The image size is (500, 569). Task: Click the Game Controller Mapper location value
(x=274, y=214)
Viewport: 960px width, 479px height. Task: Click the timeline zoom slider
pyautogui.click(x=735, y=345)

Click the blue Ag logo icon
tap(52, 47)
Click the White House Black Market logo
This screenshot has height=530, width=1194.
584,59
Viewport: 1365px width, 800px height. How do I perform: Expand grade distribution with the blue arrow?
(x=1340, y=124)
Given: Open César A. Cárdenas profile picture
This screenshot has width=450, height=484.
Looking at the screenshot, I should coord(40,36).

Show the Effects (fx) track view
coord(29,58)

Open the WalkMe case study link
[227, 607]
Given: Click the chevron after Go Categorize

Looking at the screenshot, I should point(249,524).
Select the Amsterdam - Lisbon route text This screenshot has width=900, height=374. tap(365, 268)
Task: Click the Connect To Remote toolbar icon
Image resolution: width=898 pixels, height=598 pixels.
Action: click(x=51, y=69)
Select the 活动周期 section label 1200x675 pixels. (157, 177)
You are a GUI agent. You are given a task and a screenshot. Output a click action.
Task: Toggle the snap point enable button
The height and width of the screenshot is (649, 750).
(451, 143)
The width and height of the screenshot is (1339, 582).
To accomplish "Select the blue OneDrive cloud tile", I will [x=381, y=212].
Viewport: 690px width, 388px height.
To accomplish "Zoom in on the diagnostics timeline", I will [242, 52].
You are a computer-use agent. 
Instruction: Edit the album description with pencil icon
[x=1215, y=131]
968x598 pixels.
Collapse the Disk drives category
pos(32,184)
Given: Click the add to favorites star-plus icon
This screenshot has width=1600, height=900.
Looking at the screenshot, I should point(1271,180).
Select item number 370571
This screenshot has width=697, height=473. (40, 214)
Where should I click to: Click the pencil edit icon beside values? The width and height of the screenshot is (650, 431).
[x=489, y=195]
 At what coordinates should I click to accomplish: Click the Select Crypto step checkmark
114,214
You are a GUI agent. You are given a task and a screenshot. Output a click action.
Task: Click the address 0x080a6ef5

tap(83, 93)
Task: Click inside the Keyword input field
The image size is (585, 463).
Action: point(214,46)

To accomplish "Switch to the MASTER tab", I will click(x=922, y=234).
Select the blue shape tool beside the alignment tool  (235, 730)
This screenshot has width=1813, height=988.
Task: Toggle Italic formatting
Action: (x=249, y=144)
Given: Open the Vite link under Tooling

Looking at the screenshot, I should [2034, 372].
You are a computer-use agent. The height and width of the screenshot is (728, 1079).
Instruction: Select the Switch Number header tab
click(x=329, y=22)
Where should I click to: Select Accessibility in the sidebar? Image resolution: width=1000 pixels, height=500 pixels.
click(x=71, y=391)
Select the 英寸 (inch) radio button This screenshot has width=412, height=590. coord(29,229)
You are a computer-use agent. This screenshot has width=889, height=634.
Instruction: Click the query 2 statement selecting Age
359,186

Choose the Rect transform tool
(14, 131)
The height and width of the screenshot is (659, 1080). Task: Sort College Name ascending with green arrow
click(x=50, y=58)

| ACTIVITY |
The result consists of the line with "The height and width of the screenshot is (659, 1080)." through the last line of the entries above, repeated exactly and with nothing else.

| FINISHED EXERCISE |
The height and width of the screenshot is (659, 1080). Task: Sort College Name ascending with green arrow
click(x=50, y=58)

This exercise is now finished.